Section 5.18 Allocation of Payments. If the Commitments shall have been terminated, or the Obligations shall have been declared immediately due and payable pursuant to Section 12.2 of this Agreement, all funds received from or on behalf of TIMET (including proceeds of Collateral) by any Lender in respect of the Obligations immediately shall be remitted to the Agent. All funds received by the Agent pursuant to the preceding sentence, together with all other funds received by the Agent from or on behalf of TIMET (including proceeds of Collateral) in respect of the Obligations following termination of the Commitments or acceleration of the Obligations, shall be applied by the Agent in the following manner and order: (a) first, to reimburse the Agent and the Lenders, in that order, for any amounts payable pursuant to Section 15.8 and Section 15.9 of this Agreement; (b) second, to the payment of any fees owed by TIMET pursuant to this Agreement; (c) third, to the payment of interest due on the Loans; (d) fourth, to the payment of the outstanding principal balance of the Loans; (e) fifth, to the payment of any remaining Obligations (other than those arising out of or related to Interest Rate Protection Agreements), including, but not limited to, unpaid participation interests in Reimbursement Obligations and Swingline Loans under Section 3.15 and 4.8, respectively, of this Agreement, (f) sixth, to the payment of any amoungs payable by TIMET pursuant to Interest Rate Protection Agreements; and (g) finally, any remaining funds shall be returned to TIMET or paid to the Person entitled thereto, or distributed as a court of competent jurisdiction shall direct.

Section 5.19 Receipt of Excess Payment. Each of the Lenders and the Agent hereby agrees that if it should receive any amount (whether by voluntary payment, by realization upon security, by the exercise of the right of set-off or Lender’s lien, by counterclaim or cross action, by the enforcement of any right under the Loan Documents, or otherwise) in respect of principal of, or interest on, the Loans or any fees that are to be shared pro rata among the Lenders, which, as compared to the amounts theretofore received by the other Lenders with respect to such principal, interest, or fees, is in excess of such Lender’s Percentage Interest of such principal, interest, or fees, such Lender shall share such excess, less the costs and expenses (including, reasonable attorneys’ fees and disbursements) incurred by such Lender in connection with such realization, exercise, claim, or action, pro rata with all other Lenders in proportion to their respective Percentage Interests. Such sharing shall be deemed a purchase (without recourse) by such sharing party of participation interests in the Loan or such fees, as the case may be, owed to the recipients of such shared payments to the extent of such shared payments; provided, however, that if all or any portion of such excess amount thereafter is recovered from such Lender, such purchase shall be rescinded and the purchase price restored to the extent of such recovery, but without interest.

#### Data listing:
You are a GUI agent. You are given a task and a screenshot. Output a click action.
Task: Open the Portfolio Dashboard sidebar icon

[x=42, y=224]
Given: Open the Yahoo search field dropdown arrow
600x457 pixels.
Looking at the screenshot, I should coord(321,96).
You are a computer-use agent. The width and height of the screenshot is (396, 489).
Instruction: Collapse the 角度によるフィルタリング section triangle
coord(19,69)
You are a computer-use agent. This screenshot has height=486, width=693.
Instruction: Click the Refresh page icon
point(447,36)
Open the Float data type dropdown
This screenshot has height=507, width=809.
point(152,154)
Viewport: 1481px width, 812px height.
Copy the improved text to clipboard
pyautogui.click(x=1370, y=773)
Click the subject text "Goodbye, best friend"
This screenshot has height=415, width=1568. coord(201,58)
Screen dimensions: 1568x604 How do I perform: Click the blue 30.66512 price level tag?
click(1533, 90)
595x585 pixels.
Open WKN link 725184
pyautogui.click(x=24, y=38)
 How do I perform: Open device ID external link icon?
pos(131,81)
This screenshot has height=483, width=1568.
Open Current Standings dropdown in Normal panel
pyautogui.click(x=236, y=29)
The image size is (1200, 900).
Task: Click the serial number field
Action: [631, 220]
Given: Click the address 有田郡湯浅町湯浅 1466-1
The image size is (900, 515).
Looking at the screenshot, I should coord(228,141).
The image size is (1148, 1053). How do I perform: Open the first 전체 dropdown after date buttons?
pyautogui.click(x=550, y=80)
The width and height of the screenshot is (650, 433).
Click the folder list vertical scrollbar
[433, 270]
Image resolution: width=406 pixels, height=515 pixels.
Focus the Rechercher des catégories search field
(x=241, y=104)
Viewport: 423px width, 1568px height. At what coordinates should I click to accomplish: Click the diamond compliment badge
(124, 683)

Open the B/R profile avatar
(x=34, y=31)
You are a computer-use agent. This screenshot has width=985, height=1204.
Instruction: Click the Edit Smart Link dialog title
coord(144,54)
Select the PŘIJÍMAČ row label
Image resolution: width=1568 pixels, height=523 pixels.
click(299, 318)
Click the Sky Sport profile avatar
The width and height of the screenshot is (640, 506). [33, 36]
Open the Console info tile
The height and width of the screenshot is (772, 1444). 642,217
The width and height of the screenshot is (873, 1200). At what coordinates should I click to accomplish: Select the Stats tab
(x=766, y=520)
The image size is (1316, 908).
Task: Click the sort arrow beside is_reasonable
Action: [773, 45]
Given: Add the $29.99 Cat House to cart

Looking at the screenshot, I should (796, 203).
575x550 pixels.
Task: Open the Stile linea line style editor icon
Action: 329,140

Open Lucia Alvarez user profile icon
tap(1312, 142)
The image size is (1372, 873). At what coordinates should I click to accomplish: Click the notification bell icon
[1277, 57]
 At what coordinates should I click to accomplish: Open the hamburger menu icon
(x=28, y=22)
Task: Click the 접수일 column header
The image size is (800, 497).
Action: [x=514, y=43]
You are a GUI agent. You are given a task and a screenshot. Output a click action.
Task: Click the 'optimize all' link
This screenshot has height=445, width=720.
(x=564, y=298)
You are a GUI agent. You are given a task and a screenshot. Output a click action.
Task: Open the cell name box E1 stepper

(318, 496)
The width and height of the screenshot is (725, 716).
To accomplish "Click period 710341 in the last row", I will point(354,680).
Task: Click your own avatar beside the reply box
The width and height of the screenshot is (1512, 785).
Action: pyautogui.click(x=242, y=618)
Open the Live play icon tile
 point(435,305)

#### Work to complete:
In the loan agreement passage above, what does the Agent pay third when it applies funds after the Commitments are terminated or the Obligations are accelerated?

#### Expected output:
The interest due on the Loans.